References Needed for Implementing an Interpreter in C/C++

Don Wakefield picture Don Wakefield · Nov 17, 2008 · Viewed 8.5k times · Source

I find myself attached to a project to integerate an interpreter into an existing application. The language to be interpreted is a derivative of Lisp, with application-specific builtins. Individual 'programs' will be run batch-style in the application.

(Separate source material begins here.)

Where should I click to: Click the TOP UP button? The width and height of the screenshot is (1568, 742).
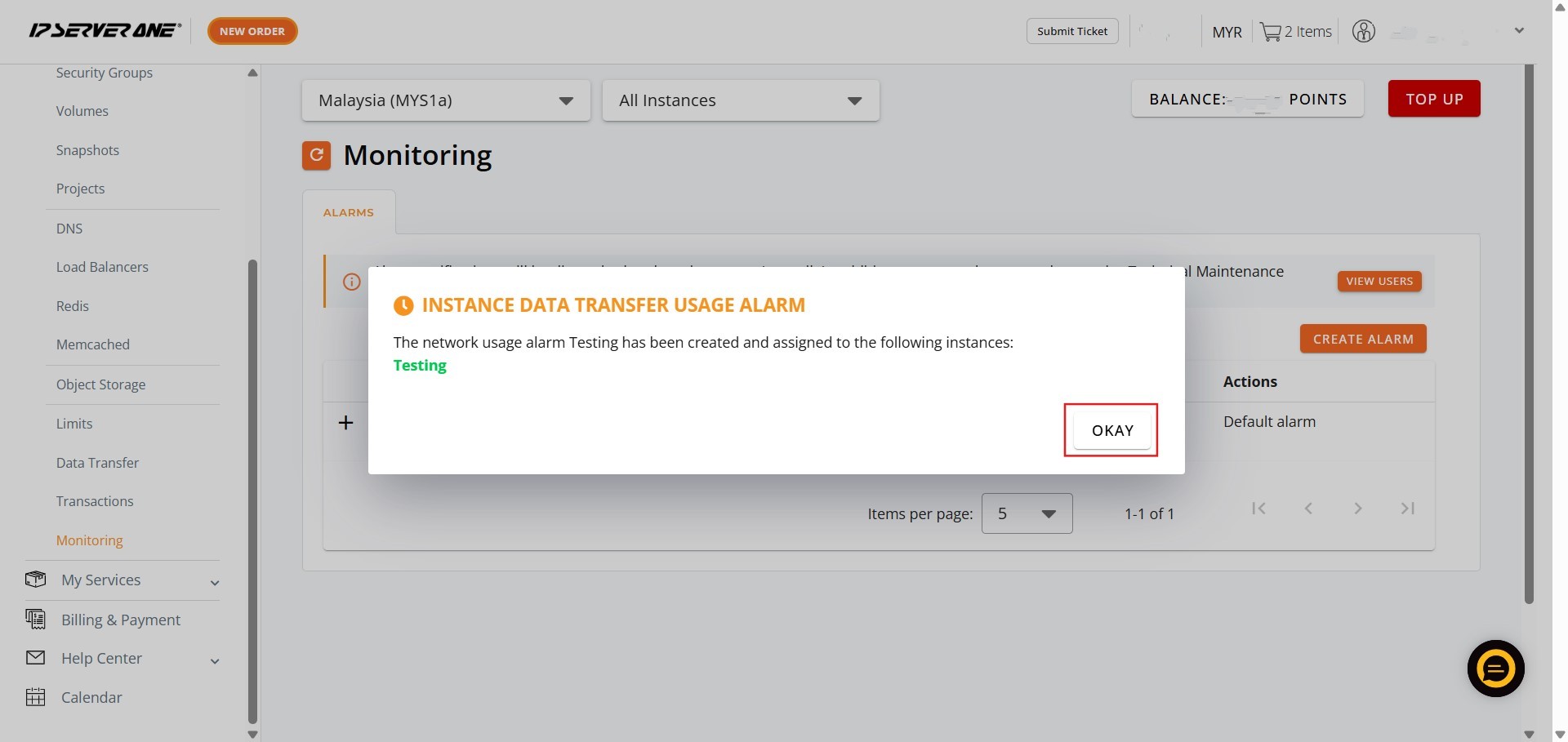[x=1433, y=99]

I'm surprised that over the years I've written a couple of compilers, and several data-language translators/parsers, but I've never actually written an interpreter before. The prototype is pretty far along, implemented as a syntax tree walker, in C++. I can probably influence the architecture beyond the prototype, but not the implementation language (C++). So, constraints:

  • implementation will be in C++
  • parsing will probably be handled with a yacc/bison grammar (it is now)
  • suggestions of full VM/Interpreter ecologies like NekoVM and LLVM are probably not practical for this project. Self-contained is better, even if this sounds like NIH.

What I'm really looking for is reading material on the fundamentals of implementing interpreters. I did some browsing of SO, and another site known as Lambda the Ultimate, though they are more oriented toward programming language theory.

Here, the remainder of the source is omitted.